Stored items:
• • • • • • •
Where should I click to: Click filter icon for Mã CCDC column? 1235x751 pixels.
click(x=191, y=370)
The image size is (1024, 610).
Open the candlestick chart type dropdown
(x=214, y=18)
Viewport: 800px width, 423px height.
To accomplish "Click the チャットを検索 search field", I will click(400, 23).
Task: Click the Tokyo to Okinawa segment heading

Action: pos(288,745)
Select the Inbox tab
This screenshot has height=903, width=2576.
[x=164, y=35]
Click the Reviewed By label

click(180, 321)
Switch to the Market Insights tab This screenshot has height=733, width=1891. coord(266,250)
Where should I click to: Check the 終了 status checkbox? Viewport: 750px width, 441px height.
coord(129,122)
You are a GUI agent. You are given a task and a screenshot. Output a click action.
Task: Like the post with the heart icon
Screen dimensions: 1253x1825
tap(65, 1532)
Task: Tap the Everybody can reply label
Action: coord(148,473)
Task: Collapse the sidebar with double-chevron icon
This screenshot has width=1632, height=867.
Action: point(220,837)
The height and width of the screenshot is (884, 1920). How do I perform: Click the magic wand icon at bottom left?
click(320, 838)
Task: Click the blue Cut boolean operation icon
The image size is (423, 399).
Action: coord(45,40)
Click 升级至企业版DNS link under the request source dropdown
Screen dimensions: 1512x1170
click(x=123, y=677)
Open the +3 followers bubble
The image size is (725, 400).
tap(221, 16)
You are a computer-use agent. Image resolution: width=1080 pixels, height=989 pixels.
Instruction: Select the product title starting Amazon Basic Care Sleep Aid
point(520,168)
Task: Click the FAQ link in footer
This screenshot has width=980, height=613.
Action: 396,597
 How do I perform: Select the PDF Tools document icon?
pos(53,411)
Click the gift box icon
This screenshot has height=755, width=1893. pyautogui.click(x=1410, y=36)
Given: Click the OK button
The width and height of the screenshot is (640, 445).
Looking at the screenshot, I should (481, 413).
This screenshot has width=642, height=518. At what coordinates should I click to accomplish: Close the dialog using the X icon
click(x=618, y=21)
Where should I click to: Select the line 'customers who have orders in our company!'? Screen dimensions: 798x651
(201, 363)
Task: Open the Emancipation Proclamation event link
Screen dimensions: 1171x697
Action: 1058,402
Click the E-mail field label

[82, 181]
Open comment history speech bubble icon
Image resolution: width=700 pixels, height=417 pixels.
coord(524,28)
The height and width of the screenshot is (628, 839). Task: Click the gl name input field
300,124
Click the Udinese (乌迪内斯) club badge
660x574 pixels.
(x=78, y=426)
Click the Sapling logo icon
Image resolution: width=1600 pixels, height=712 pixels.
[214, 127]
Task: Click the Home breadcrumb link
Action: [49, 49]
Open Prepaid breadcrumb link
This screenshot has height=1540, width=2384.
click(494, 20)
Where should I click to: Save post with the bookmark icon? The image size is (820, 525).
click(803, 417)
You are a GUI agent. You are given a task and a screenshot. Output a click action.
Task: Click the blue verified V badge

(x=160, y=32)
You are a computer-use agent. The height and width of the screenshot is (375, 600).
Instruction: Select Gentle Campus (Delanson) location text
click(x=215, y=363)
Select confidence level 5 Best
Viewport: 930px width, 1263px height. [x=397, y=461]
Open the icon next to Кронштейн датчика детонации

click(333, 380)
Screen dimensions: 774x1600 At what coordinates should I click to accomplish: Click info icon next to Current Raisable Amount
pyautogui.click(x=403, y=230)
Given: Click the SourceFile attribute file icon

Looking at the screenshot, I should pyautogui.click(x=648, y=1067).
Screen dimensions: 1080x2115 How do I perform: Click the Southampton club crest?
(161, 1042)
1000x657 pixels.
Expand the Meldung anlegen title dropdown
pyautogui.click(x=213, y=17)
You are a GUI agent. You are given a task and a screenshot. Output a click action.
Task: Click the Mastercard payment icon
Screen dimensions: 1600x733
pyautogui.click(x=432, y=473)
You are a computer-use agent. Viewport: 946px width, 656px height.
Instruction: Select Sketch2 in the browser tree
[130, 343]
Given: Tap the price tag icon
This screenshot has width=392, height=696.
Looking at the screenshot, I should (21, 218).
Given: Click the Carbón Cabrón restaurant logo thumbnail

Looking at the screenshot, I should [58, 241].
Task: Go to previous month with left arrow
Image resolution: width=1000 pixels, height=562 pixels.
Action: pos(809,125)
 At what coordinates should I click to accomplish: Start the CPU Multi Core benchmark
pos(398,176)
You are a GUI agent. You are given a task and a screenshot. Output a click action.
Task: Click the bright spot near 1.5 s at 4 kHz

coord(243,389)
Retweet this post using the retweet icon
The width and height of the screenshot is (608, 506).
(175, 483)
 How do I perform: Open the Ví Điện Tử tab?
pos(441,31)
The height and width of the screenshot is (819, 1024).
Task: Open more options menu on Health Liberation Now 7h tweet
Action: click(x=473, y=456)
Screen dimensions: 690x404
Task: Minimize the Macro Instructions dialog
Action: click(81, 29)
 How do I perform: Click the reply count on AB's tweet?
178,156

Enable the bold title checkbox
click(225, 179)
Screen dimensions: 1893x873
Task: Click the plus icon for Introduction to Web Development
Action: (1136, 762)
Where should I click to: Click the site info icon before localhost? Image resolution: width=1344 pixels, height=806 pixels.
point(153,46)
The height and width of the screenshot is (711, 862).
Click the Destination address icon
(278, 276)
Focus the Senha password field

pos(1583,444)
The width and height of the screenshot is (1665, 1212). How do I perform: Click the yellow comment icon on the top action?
• • • • • • •
EXERCISE DETAILS
Repeat the data in full, matching each line exactly.

RESPONSE FOR THIS EXERCISE
Where should I click to: Click filter icon for Mã CCDC column? 1235x751 pixels.
click(x=191, y=370)
The image size is (1024, 610).
Open the candlestick chart type dropdown
(x=214, y=18)
Viewport: 800px width, 423px height.
To accomplish "Click the チャットを検索 search field", I will click(400, 23).
Task: Click the Tokyo to Okinawa segment heading

Action: pos(288,745)
Select the Inbox tab
This screenshot has height=903, width=2576.
[x=164, y=35]
Click the Reviewed By label

click(180, 321)
Switch to the Market Insights tab This screenshot has height=733, width=1891. coord(266,250)
Where should I click to: Check the 終了 status checkbox? Viewport: 750px width, 441px height.
coord(129,122)
You are a GUI agent. You are given a task and a screenshot. Output a click action.
Task: Like the post with the heart icon
Screen dimensions: 1253x1825
tap(65, 1532)
Task: Tap the Everybody can reply label
Action: coord(148,473)
Task: Collapse the sidebar with double-chevron icon
This screenshot has width=1632, height=867.
Action: point(220,837)
The height and width of the screenshot is (884, 1920). How do I perform: Click the magic wand icon at bottom left?
click(320, 838)
Task: Click the blue Cut boolean operation icon
The image size is (423, 399).
Action: coord(45,40)
Click 升级至企业版DNS link under the request source dropdown
Screen dimensions: 1512x1170
click(x=123, y=677)
Open the +3 followers bubble
The image size is (725, 400).
tap(221, 16)
You are a computer-use agent. Image resolution: width=1080 pixels, height=989 pixels.
Instruction: Select the product title starting Amazon Basic Care Sleep Aid
point(520,168)
Task: Click the FAQ link in footer
This screenshot has width=980, height=613.
Action: 396,597
 How do I perform: Select the PDF Tools document icon?
pos(53,411)
Click the gift box icon
This screenshot has height=755, width=1893. pyautogui.click(x=1410, y=36)
Given: Click the OK button
The width and height of the screenshot is (640, 445).
Looking at the screenshot, I should (481, 413).
This screenshot has width=642, height=518. At what coordinates should I click to accomplish: Close the dialog using the X icon
click(x=618, y=21)
Where should I click to: Select the line 'customers who have orders in our company!'? Screen dimensions: 798x651
(201, 363)
Task: Open the Emancipation Proclamation event link
Screen dimensions: 1171x697
Action: 1058,402
Click the E-mail field label

[82, 181]
Open comment history speech bubble icon
Image resolution: width=700 pixels, height=417 pixels.
coord(524,28)
The height and width of the screenshot is (628, 839). Task: Click the gl name input field
300,124
Click the Udinese (乌迪内斯) club badge
660x574 pixels.
(x=78, y=426)
Click the Sapling logo icon
Image resolution: width=1600 pixels, height=712 pixels.
[214, 127]
Task: Click the Home breadcrumb link
Action: [49, 49]
Open Prepaid breadcrumb link
This screenshot has height=1540, width=2384.
click(494, 20)
Where should I click to: Save post with the bookmark icon? The image size is (820, 525).
click(803, 417)
You are a GUI agent. You are given a task and a screenshot. Output a click action.
Task: Click the blue verified V badge

(x=160, y=32)
You are a computer-use agent. The height and width of the screenshot is (375, 600).
Instruction: Select Gentle Campus (Delanson) location text
click(x=215, y=363)
Select confidence level 5 Best
Viewport: 930px width, 1263px height. [x=397, y=461]
Open the icon next to Кронштейн датчика детонации

click(333, 380)
Screen dimensions: 774x1600 At what coordinates should I click to accomplish: Click info icon next to Current Raisable Amount
pyautogui.click(x=403, y=230)
Given: Click the SourceFile attribute file icon

Looking at the screenshot, I should pyautogui.click(x=648, y=1067).
Screen dimensions: 1080x2115 How do I perform: Click the Southampton club crest?
(161, 1042)
1000x657 pixels.
Expand the Meldung anlegen title dropdown
pyautogui.click(x=213, y=17)
You are a GUI agent. You are given a task and a screenshot. Output a click action.
Task: Click the Mastercard payment icon
Screen dimensions: 1600x733
pyautogui.click(x=432, y=473)
You are a computer-use agent. Viewport: 946px width, 656px height.
Instruction: Select Sketch2 in the browser tree
[130, 343]
Given: Tap the price tag icon
This screenshot has width=392, height=696.
Looking at the screenshot, I should (21, 218).
Given: Click the Carbón Cabrón restaurant logo thumbnail

Looking at the screenshot, I should [58, 241].
Task: Go to previous month with left arrow
Image resolution: width=1000 pixels, height=562 pixels.
Action: pos(809,125)
 At what coordinates should I click to accomplish: Start the CPU Multi Core benchmark
pos(398,176)
You are a GUI agent. You are given a task and a screenshot. Output a click action.
Task: Click the bright spot near 1.5 s at 4 kHz

coord(243,389)
Retweet this post using the retweet icon
The width and height of the screenshot is (608, 506).
(175, 483)
 How do I perform: Open the Ví Điện Tử tab?
pos(441,31)
The height and width of the screenshot is (819, 1024).
Task: Open more options menu on Health Liberation Now 7h tweet
Action: click(x=473, y=456)
Screen dimensions: 690x404
Task: Minimize the Macro Instructions dialog
Action: click(81, 29)
 How do I perform: Click the reply count on AB's tweet?
178,156

Enable the bold title checkbox
click(225, 179)
Screen dimensions: 1893x873
Task: Click the plus icon for Introduction to Web Development
Action: (1136, 762)
Where should I click to: Click the site info icon before localhost? Image resolution: width=1344 pixels, height=806 pixels.
point(153,46)
The height and width of the screenshot is (711, 862).
Click the Destination address icon
(278, 276)
Focus the Senha password field

pos(1583,444)
The width and height of the screenshot is (1665, 1212). How do I perform: Click the yellow comment icon on the top action?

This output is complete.